Al acto de homenaje y desagravio dedicado a sus dos fieles colaboradores no podía faltar Carlos. Y no faltó. A partir de este momento no había escapatoria, no tenía otra opción que hacer aquello que llevaba años anunciando y que muchos de sus amigos opinaban debía haber hecho ya: romper con sus socios, cortar amarras y lanzarse a navegar por su cuenta, en una editorial de nuevo cuño, Barral Editores.

Confiaba en la fidelidad de su gente, que quizás fue menor de lo que esperaba, pero no de lo previsible. Muchos autores siguieron en Seix Barrai. Allí publicó su nueva novela Mario Vargas Llosa. Era lo más sensato, y seguramente lo que aconsejó Carmen Balcells, que era su agente y buscó, como siempre, lo mejor para sus autores. Rosa Regás no entró a trabajar en Barral Editores, sino que montó su propia editorial, La Gaya Ciencia, donde publicó libros muy cuidados y exquisitos, entre ellos los de su amigo Juan Benet.

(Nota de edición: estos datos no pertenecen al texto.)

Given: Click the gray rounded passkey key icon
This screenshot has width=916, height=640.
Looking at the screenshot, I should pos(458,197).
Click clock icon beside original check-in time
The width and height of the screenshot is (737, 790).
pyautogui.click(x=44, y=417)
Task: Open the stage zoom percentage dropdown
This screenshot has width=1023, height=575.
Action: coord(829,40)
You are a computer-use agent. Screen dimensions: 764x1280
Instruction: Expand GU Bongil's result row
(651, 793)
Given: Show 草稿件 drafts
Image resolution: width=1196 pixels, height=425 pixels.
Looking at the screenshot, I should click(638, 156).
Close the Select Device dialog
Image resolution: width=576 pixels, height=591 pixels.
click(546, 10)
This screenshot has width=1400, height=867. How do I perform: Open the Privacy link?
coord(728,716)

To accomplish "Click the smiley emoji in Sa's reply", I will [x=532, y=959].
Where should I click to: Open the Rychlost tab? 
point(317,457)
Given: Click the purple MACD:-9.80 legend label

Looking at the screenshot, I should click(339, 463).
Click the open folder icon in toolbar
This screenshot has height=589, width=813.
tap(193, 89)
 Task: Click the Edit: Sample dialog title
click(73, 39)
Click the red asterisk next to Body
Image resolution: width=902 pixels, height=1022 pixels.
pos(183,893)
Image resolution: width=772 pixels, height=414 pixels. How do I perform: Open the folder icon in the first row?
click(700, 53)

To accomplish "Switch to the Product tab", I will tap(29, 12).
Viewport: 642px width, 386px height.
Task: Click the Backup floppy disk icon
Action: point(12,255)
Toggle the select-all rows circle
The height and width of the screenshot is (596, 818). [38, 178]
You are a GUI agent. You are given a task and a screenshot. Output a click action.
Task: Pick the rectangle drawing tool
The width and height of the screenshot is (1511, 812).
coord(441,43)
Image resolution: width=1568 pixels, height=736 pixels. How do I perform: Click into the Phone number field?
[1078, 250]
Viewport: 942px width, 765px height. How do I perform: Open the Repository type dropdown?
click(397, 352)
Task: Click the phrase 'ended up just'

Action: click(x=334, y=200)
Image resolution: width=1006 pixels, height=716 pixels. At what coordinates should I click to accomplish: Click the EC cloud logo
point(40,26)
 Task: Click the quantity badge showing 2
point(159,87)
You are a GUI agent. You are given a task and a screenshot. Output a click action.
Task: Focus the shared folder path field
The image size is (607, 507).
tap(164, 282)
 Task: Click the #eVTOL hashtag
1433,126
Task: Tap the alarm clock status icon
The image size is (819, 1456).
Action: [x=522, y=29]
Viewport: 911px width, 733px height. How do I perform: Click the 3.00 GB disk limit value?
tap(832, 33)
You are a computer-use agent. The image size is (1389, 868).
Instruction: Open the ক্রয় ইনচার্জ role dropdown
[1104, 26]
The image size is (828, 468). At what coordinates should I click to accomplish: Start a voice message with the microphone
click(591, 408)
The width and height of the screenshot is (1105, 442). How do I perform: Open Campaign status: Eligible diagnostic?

Y, sin embargo, pese a todo lo que he dicho y lo que diré más adelante, Carlos me parece, visto con los ojos de mi vejez, indigna pero sabia y nada propensa a mitificar, una de las mejores personas que he tenido la suerte de encontrar en mi camino. Sus defectos eran irritantes, y habrían resultado intolerables si su ternura, su profunda humanidad (Carlos Barral es uno de los hombres más humanos que he conocido), su sentido del humor, su capacidad para reírse de sí mismo, no los hubieran en mucho superado. Carlos era capaz de tener esperando una hora larga a los libreros y periodistas sevillanos y detener el viaje para probar un higo chumbo o darse un baño en una playa mediterránea para él hasta entonces desconocida, o pasar las horas en el patinejo lleno de moscas de una ciudad del sur, debatiendo con el representante sobre razas y cuidados y adiestramiento de perros, mientras la mujer sacaba de la cocina una fuente de pescadito frito y tres o cuatro chiquillos semidesnudos correteaban pringosos a nuestro alrededor. Ni que decir tiene que el representante y la mujer y los chiquillos y el perro y hasta las moscas, le adoraban.